Data excerpts:
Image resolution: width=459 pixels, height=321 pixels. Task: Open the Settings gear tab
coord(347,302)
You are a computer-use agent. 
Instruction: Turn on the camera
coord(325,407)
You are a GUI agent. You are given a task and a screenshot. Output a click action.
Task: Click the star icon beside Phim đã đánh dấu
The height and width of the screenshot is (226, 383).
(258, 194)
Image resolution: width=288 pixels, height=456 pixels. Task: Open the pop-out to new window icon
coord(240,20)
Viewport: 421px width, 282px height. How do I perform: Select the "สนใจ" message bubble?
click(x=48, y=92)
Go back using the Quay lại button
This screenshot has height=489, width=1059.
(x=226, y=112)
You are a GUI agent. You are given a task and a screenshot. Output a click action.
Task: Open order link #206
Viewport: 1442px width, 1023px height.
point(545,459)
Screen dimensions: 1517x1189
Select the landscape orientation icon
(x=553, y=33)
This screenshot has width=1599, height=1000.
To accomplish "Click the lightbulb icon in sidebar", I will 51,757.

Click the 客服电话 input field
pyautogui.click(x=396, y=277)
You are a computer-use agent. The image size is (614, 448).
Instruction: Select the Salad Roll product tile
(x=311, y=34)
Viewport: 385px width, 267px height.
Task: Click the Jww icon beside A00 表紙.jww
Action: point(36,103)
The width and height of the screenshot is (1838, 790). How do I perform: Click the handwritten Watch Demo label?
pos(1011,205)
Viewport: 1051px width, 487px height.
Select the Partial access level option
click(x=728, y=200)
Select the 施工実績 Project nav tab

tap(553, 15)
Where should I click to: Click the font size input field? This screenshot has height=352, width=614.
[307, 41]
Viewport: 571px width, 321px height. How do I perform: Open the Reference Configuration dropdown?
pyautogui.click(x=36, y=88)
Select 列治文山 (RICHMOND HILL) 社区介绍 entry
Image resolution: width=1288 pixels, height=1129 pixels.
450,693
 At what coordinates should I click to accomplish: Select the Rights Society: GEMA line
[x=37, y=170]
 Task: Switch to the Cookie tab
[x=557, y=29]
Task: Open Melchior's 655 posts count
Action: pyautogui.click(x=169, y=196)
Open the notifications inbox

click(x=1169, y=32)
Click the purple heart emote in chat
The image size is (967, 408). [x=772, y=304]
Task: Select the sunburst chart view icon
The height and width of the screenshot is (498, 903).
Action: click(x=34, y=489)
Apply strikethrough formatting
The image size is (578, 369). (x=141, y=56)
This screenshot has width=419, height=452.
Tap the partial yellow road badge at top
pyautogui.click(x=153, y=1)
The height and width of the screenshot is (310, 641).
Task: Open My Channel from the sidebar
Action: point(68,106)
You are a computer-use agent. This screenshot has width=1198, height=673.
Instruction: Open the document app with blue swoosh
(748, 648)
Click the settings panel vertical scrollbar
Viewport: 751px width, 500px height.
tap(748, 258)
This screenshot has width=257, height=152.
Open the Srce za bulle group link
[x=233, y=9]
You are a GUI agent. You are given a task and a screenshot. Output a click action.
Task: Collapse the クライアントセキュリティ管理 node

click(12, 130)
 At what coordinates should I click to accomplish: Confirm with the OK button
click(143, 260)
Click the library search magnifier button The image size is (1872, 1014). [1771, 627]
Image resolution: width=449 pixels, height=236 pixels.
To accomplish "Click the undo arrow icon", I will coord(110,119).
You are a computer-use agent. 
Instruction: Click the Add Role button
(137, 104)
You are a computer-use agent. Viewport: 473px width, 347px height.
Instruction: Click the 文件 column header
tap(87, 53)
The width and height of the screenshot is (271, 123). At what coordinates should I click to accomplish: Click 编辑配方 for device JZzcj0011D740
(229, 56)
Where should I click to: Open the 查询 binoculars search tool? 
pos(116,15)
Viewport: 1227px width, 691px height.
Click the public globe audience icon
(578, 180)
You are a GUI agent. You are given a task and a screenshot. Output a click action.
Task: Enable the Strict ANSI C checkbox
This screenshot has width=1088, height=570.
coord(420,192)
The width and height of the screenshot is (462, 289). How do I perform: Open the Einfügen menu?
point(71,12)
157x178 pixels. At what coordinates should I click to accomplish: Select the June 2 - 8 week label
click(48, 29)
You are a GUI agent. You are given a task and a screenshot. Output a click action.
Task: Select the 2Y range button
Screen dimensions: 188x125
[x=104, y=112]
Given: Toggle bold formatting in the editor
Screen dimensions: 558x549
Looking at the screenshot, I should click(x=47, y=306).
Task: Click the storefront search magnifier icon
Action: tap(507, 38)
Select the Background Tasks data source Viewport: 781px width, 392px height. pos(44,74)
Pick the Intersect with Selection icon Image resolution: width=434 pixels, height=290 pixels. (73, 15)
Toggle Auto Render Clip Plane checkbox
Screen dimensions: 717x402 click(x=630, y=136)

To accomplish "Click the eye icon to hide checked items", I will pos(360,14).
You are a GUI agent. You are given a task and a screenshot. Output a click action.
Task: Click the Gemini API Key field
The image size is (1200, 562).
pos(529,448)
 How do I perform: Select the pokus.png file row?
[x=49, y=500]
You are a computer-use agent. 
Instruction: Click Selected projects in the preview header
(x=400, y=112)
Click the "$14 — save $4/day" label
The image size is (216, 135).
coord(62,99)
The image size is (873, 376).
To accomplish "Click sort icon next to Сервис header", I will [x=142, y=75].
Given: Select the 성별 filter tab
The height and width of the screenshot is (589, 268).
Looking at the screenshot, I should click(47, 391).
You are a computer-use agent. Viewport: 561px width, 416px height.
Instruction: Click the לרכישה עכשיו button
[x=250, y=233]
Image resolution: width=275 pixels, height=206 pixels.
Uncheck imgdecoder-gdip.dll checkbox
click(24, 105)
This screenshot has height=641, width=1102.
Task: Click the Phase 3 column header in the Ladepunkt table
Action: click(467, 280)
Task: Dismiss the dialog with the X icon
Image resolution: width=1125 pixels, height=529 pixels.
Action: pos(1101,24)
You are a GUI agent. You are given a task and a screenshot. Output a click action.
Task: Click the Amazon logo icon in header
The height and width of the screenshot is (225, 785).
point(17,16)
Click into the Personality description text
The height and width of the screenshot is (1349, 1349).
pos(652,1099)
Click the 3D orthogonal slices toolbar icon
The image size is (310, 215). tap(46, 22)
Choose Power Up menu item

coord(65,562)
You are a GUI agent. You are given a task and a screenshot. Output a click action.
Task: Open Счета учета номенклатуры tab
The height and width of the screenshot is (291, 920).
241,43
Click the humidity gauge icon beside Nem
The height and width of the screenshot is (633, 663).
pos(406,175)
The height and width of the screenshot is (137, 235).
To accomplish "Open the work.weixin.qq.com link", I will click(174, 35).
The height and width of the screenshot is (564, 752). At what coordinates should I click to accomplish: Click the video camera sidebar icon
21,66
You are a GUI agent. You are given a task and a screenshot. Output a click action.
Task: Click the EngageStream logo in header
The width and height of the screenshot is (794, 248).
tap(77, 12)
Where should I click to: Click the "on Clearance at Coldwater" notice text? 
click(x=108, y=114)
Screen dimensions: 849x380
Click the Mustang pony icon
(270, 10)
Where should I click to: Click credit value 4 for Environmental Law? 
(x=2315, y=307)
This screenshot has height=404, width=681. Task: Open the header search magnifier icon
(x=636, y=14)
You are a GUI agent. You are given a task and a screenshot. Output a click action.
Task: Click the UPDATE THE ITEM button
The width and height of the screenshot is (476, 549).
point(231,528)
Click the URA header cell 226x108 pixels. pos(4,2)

What is required ->
Take the entries above and return only the lines from the one with "You are a computer-use agent. Viewport: 561px" to the one with "Task: Click the Amazon logo icon in header", both included, unchanged.

Task answer ->
You are a computer-use agent. Viewport: 561px width, 416px height.
Instruction: Click the לרכישה עכשיו button
[x=250, y=233]
Image resolution: width=275 pixels, height=206 pixels.
Uncheck imgdecoder-gdip.dll checkbox
click(24, 105)
This screenshot has height=641, width=1102.
Task: Click the Phase 3 column header in the Ladepunkt table
Action: click(467, 280)
Task: Dismiss the dialog with the X icon
Image resolution: width=1125 pixels, height=529 pixels.
Action: pos(1101,24)
You are a GUI agent. You are given a task and a screenshot. Output a click action.
Task: Click the Amazon logo icon in header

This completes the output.